This is interesting! Is this a rule of thumb or common sense in the infrastructure world or is it something which there are studies? If there are studies do you have some links I could read further on?
> for each 9 of uptime you have, add about two Zeros to the budget
It's more like going from the stone age to the bronze age. You need expertise and architecture suitable for achieving high availability, these are your budget increases, they are not linear at all. But the infrastructure itself doesn't necessarily get more expensive, on the contrary, new architecture could allow you to use the cheapest stuff available on the market.
Much of Googles initial competitive advantage was a sharded architecture and understanding how to run a reliable service across unreliable nodes - mean time to detection and repair are more important than reliability of any one component, though better components can allow you to scale further - there's interesting multiplicative effects.
So even if it's down for the whole month I still have to pay (and probably can't even get out of it; even without some sort of longer contract the lock in is strong). Those are some big corporation terms all right.
I understand why you say git is centralized, but I don’t think it’s accurate. I can work on git while github is offline, I just can’t share that work with others through github, but I can easily upload a repo and we can share it through another service.
I wish I'd saved a link to this, but the last time around when centralization was the big push, someone pointed out that the uptime numbers we care about in a professional setting relate to all of our tools, not just individual ones.
Which is to say that if I can get 75% of my work done without one of my tools then the impact to the business of an hours long outage is relatively small. Even if the outages are frequent, we can learn to adapt (real example: oversubscribed Atlassian products crashing on Friday afternoon due to resource exhaustion - move work to Thursdays or Mondays).
But if the entire system goes down due to shared hardware or simultaneous software upgrades, then you can end up with an office full of people who can't get a lick of work done. Heterogeneity wins out in this case, and 9's can be measured in a way that doesn't reflect the actual business impacts accurately.
Those of us who run their own mail servers: what is your MTBF? That is, ignoring all other differences, from the standpoint of pure availability, how do you compare to popular centralized email services?

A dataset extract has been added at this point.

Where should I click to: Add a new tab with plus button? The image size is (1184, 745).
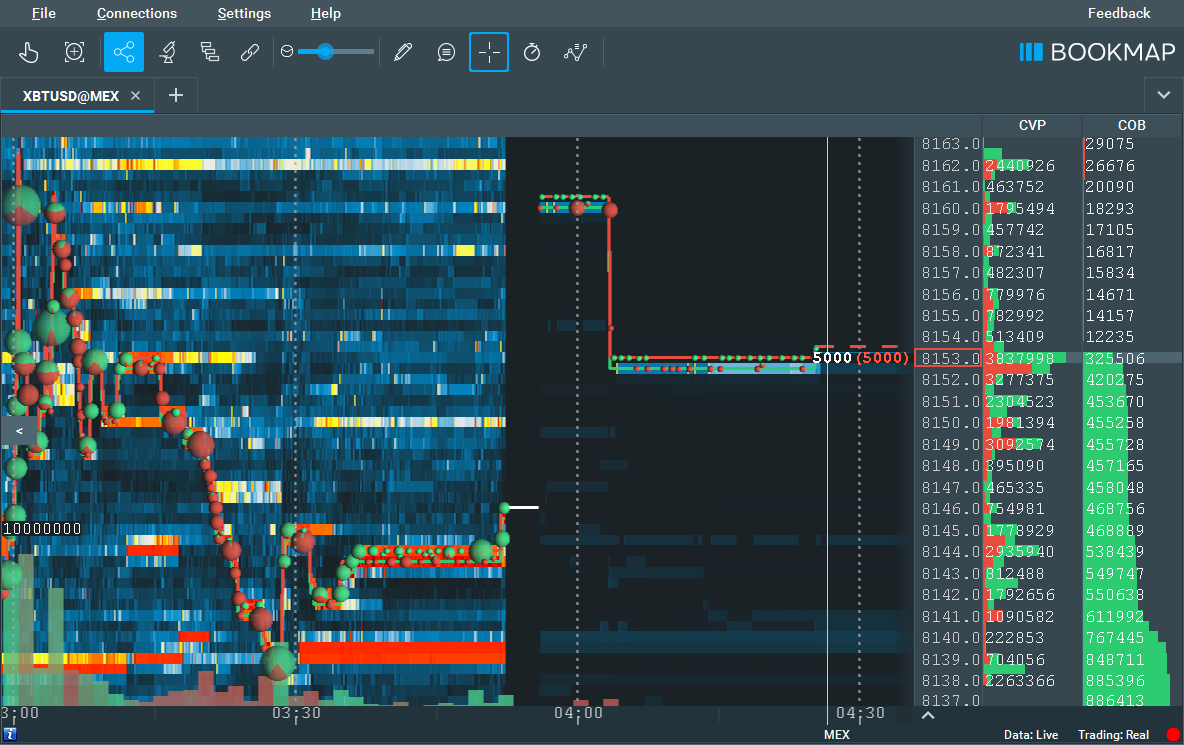click(x=176, y=95)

I had a serious fault two years ago, when several forest fires knocked out electric power for the two lines feeding the datacenter. Electricity failed three or four times in short periods, and for some reason this wrecked havoc on the UPS-generator combo, and power went out. We were down for six hours and mad at the co-location company.
Other than that, thirty minutes downtime 14 months ago when the public-facing redundant routers mis-detected a failover, failed STONITH and entered split-brain status.
I wouldn't commit to better than 99.9% with our infrastructure (single datacenter with remote data backups) but we exceed the metric most years (99.99% in all but one of the last ten years).
I've been running my own mail and other services since 2005. We had one severe outage in 2008, caused by a bug in reiserfs. In 2013 I migrated to a different server, with minimal downtime but some work involved. Last year, one of the disks in the raid1 was giving smart errors, but it turned out it was hot swappable.
I can't recall the last unplanned outage since the 2008 one.
No outages except when I've migrated postfix/dovecot from old to new servers, and misconfigured. Otherwise uptime has been equal to server provider uptime (Rackspace, then AWS).
I'd be happy to move away from Gmail. Unfortunatelty, I happen to hate spam so that's not really an option
That was what kept me on GMail for so long. But about a month ago I moved several accounts to FastMail (at the urging of others on HN), and have been pleasantly surprised by the results.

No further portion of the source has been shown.